WORK ORDER:
Copy the entries character for character.

DATA SHOWN:

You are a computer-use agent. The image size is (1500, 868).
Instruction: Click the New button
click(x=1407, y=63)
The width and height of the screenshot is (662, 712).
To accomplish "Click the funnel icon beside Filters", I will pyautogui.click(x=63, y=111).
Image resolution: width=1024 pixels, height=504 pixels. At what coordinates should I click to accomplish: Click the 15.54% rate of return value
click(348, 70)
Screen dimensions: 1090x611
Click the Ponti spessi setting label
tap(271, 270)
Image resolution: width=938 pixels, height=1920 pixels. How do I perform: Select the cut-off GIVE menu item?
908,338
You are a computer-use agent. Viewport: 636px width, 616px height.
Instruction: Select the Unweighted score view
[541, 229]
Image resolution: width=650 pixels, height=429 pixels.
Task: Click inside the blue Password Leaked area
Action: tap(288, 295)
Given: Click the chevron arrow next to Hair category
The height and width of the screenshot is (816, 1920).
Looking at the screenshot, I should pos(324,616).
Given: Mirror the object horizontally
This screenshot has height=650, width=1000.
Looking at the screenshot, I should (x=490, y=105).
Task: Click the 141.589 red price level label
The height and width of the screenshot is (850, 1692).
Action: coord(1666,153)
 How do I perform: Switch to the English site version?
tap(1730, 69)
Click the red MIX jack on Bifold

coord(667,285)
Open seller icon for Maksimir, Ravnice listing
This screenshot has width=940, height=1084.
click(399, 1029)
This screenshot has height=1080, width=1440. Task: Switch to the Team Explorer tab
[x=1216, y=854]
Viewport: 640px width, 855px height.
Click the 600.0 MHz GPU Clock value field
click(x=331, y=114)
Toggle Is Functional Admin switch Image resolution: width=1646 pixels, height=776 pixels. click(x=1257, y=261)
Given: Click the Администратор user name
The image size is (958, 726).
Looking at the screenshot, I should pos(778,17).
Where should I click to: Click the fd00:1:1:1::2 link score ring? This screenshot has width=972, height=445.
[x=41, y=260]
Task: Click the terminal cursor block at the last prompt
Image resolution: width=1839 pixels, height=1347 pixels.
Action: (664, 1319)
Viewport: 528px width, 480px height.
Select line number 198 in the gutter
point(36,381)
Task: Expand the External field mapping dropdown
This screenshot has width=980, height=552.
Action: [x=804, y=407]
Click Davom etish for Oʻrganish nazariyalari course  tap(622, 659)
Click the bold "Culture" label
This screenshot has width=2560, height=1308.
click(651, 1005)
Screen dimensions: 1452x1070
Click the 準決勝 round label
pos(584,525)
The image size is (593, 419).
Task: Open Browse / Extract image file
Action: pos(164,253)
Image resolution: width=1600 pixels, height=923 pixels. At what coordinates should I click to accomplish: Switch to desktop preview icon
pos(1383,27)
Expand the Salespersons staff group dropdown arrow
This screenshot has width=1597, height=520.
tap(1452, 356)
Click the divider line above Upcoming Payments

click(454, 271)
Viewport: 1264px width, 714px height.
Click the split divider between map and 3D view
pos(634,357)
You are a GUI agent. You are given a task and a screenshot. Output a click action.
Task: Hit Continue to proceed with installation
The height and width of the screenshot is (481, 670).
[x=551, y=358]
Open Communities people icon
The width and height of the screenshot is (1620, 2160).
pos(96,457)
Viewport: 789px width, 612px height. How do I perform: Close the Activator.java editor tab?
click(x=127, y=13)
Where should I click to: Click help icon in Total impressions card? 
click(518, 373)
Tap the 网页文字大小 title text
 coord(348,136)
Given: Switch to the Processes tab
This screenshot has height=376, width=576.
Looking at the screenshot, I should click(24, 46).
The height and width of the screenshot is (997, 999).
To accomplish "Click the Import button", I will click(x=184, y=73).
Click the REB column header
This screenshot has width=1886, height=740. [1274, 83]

TASK ANSWER:
You are a computer-use agent. The image size is (1500, 868).
Instruction: Click the New button
click(x=1407, y=63)
The width and height of the screenshot is (662, 712).
To accomplish "Click the funnel icon beside Filters", I will pyautogui.click(x=63, y=111).
Image resolution: width=1024 pixels, height=504 pixels. At what coordinates should I click to accomplish: Click the 15.54% rate of return value
click(348, 70)
Screen dimensions: 1090x611
Click the Ponti spessi setting label
tap(271, 270)
Image resolution: width=938 pixels, height=1920 pixels. How do I perform: Select the cut-off GIVE menu item?
908,338
You are a computer-use agent. Viewport: 636px width, 616px height.
Instruction: Select the Unweighted score view
[541, 229]
Image resolution: width=650 pixels, height=429 pixels.
Task: Click inside the blue Password Leaked area
Action: tap(288, 295)
Given: Click the chevron arrow next to Hair category
The height and width of the screenshot is (816, 1920).
Looking at the screenshot, I should pos(324,616).
Given: Mirror the object horizontally
This screenshot has height=650, width=1000.
Looking at the screenshot, I should (x=490, y=105).
Task: Click the 141.589 red price level label
The height and width of the screenshot is (850, 1692).
Action: coord(1666,153)
 How do I perform: Switch to the English site version?
tap(1730, 69)
Click the red MIX jack on Bifold

coord(667,285)
Open seller icon for Maksimir, Ravnice listing
This screenshot has width=940, height=1084.
click(399, 1029)
This screenshot has height=1080, width=1440. Task: Switch to the Team Explorer tab
[x=1216, y=854]
Viewport: 640px width, 855px height.
Click the 600.0 MHz GPU Clock value field
click(x=331, y=114)
Toggle Is Functional Admin switch Image resolution: width=1646 pixels, height=776 pixels. click(x=1257, y=261)
Given: Click the Администратор user name
The image size is (958, 726).
Looking at the screenshot, I should pos(778,17).
Where should I click to: Click the fd00:1:1:1::2 link score ring? This screenshot has width=972, height=445.
[x=41, y=260]
Task: Click the terminal cursor block at the last prompt
Image resolution: width=1839 pixels, height=1347 pixels.
Action: (664, 1319)
Viewport: 528px width, 480px height.
Select line number 198 in the gutter
point(36,381)
Task: Expand the External field mapping dropdown
This screenshot has width=980, height=552.
Action: [x=804, y=407]
Click Davom etish for Oʻrganish nazariyalari course  tap(622, 659)
Click the bold "Culture" label
This screenshot has width=2560, height=1308.
click(651, 1005)
Screen dimensions: 1452x1070
Click the 準決勝 round label
pos(584,525)
The image size is (593, 419).
Task: Open Browse / Extract image file
Action: pos(164,253)
Image resolution: width=1600 pixels, height=923 pixels. At what coordinates should I click to accomplish: Switch to desktop preview icon
pos(1383,27)
Expand the Salespersons staff group dropdown arrow
This screenshot has width=1597, height=520.
tap(1452, 356)
Click the divider line above Upcoming Payments

click(454, 271)
Viewport: 1264px width, 714px height.
Click the split divider between map and 3D view
pos(634,357)
You are a GUI agent. You are given a task and a screenshot. Output a click action.
Task: Hit Continue to proceed with installation
The height and width of the screenshot is (481, 670).
[x=551, y=358]
Open Communities people icon
The width and height of the screenshot is (1620, 2160).
pos(96,457)
Viewport: 789px width, 612px height. How do I perform: Close the Activator.java editor tab?
click(x=127, y=13)
Where should I click to: Click help icon in Total impressions card? 
click(518, 373)
Tap the 网页文字大小 title text
 coord(348,136)
Given: Switch to the Processes tab
This screenshot has height=376, width=576.
Looking at the screenshot, I should click(24, 46).
The height and width of the screenshot is (997, 999).
To accomplish "Click the Import button", I will click(x=184, y=73).
Click the REB column header
This screenshot has width=1886, height=740. [1274, 83]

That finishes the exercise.